O Papa Leo minimizou neste sábado as tensões diplomáticas com o presidente dos Estados Unidos, Donald Trump, em relação ao conflito no Irã. Durante visita oficial a Angola, o pontífice afirmou que suas declarações recentes foram mal interpretadas e reforçou que não possui interesse em iniciar um debate público com o líder americano.
Esclarecimento sobre o discurso
O líder da Igreja Católica explicou que o pronunciamento realizado nos Camarões, no qual mencionou que o mundo sofre pela ação de “um punhado de tiranos”, não foi direcionado a Trump. De acordo com informações oficiais, o texto foi preparado semanas antes de críticas feitas pelo presidente americano sobre a postura do Vaticano em política externa.
- O Papa reafirma o compromisso com a mensagem de paz e reconciliação.
- O atrito político surgiu após críticas do Papa à ameaça de Trump sobre o Estreito de Ormuz.
- O presidente dos Estados Unidos respondeu publicamente questionando a postura do pontífice.

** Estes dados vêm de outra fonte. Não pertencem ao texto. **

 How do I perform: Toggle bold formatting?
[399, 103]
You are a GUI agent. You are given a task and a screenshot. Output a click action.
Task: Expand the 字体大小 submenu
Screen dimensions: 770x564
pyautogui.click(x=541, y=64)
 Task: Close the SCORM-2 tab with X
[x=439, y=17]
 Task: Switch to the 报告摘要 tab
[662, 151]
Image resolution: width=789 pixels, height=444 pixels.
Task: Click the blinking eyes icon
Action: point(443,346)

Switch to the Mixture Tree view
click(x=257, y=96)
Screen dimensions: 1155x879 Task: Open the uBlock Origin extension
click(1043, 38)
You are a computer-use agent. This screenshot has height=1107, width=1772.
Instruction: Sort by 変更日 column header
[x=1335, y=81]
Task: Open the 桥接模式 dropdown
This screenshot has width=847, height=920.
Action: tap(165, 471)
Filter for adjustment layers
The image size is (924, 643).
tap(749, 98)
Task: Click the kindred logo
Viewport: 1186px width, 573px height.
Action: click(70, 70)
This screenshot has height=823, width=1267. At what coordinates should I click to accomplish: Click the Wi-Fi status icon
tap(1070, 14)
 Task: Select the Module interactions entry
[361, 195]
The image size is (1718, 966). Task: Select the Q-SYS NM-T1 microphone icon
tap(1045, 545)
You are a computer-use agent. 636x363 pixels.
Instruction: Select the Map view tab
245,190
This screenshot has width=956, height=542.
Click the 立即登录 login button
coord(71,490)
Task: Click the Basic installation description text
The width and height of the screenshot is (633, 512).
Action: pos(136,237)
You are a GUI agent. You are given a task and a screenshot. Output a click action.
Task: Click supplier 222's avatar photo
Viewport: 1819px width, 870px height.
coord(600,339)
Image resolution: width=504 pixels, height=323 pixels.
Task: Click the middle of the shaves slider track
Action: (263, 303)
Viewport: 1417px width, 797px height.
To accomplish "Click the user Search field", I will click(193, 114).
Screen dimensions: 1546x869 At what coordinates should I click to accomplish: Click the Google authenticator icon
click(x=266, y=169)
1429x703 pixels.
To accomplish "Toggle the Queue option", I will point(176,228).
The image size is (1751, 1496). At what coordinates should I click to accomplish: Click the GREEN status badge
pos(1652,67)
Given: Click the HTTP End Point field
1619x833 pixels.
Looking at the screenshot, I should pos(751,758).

Exploração de recursos em Angola
Durante sua estadia em Luanda, o Papa Leo criticou a exploração desenfreada de recursos naturais no continente africano. O pontífice destacou que diversas potências ainda enxergam a região predominantemente como um polo de extração, resultando em graves danos sociais e ambientais.
Dados do Banco Mundial indicam que cerca de 30% da população angolana sobrevive com menos de US$ 2,15 por dia. Embora o país figure entre os maiores produtores de petróleo da África subsaariana, a economia local ainda enfrenta os reflexos de décadas de conflitos internos e desigualdade social.